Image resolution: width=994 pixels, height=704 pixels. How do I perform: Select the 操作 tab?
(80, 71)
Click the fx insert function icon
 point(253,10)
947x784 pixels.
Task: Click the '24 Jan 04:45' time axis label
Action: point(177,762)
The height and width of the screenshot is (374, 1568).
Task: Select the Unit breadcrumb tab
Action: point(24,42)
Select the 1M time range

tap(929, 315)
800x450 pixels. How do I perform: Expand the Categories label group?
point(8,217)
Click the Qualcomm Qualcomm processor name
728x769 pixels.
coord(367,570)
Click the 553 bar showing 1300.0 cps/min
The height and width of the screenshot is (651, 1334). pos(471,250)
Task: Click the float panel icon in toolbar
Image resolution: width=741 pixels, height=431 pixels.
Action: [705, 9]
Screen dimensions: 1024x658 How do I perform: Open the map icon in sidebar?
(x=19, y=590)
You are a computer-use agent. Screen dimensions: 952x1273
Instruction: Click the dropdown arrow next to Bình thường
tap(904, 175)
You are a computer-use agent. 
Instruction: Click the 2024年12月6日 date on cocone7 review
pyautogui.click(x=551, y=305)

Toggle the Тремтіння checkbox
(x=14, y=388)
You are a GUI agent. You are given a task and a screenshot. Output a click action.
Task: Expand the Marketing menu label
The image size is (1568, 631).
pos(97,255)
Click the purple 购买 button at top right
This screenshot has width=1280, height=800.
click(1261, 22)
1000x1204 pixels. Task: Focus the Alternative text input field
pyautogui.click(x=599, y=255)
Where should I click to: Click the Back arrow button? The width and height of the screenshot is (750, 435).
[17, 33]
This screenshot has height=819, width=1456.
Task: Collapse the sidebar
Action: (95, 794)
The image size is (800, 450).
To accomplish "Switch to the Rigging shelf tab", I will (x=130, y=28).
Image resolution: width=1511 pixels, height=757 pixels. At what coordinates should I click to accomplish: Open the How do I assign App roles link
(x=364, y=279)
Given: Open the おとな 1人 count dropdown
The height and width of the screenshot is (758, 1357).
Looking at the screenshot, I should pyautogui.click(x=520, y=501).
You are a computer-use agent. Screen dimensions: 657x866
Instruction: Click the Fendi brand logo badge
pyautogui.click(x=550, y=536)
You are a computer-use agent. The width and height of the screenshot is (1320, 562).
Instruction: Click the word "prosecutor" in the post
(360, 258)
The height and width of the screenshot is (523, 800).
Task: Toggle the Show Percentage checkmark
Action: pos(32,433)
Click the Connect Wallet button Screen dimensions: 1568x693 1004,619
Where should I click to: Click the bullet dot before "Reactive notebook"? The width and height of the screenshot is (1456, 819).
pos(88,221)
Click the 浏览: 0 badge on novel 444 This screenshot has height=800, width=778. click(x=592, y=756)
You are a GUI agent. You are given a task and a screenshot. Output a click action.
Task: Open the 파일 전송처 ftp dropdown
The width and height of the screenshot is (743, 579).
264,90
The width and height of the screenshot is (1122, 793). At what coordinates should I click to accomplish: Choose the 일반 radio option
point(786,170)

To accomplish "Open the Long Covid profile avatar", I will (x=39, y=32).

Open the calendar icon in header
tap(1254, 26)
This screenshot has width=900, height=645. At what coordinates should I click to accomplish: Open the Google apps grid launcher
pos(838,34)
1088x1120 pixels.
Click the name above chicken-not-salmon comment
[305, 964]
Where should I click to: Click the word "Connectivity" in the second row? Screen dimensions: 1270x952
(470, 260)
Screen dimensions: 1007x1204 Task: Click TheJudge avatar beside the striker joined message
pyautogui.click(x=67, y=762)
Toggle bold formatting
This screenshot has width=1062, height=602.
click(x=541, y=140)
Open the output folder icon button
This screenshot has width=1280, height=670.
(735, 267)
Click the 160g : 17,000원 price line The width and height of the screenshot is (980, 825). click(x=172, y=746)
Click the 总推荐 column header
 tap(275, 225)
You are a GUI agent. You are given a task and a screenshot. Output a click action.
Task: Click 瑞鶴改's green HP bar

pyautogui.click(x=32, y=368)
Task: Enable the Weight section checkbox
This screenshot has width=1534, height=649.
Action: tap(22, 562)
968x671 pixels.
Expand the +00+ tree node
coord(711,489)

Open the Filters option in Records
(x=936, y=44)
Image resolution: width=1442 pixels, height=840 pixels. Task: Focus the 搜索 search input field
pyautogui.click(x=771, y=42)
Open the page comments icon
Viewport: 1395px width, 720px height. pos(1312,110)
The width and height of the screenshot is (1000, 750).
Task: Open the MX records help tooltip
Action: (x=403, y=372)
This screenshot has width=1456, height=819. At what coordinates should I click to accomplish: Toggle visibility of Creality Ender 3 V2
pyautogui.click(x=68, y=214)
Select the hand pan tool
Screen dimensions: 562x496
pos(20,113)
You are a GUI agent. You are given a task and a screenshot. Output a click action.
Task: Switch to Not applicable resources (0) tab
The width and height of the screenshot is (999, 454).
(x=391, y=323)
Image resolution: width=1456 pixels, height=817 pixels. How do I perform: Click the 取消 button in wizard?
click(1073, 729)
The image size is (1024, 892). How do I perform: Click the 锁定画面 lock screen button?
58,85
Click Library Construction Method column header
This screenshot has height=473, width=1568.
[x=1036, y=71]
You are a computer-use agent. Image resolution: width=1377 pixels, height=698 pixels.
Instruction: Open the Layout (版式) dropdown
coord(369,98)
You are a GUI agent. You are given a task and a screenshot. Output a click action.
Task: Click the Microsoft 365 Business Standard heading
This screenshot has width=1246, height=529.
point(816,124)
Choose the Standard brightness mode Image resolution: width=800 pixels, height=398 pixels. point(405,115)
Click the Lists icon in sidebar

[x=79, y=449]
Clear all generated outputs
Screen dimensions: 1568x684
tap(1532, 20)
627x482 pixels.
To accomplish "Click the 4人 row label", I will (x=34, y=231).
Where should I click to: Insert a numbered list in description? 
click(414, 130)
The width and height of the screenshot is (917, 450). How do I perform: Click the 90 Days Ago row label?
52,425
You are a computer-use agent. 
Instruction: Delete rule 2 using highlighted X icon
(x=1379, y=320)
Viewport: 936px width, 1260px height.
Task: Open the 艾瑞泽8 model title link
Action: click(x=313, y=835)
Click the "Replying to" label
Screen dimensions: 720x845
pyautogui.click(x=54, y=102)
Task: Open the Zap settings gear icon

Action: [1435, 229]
##########
Above this instruction are the records; retype exactly the lines from the one containing "Choose the Standard" up to and including the one containing "627x482 pixels.".

— WRITTEN RESPONSE —
Choose the Standard brightness mode Image resolution: width=800 pixels, height=398 pixels. point(405,115)
Click the Lists icon in sidebar

[x=79, y=449]
Clear all generated outputs
Screen dimensions: 1568x684
tap(1532, 20)
627x482 pixels.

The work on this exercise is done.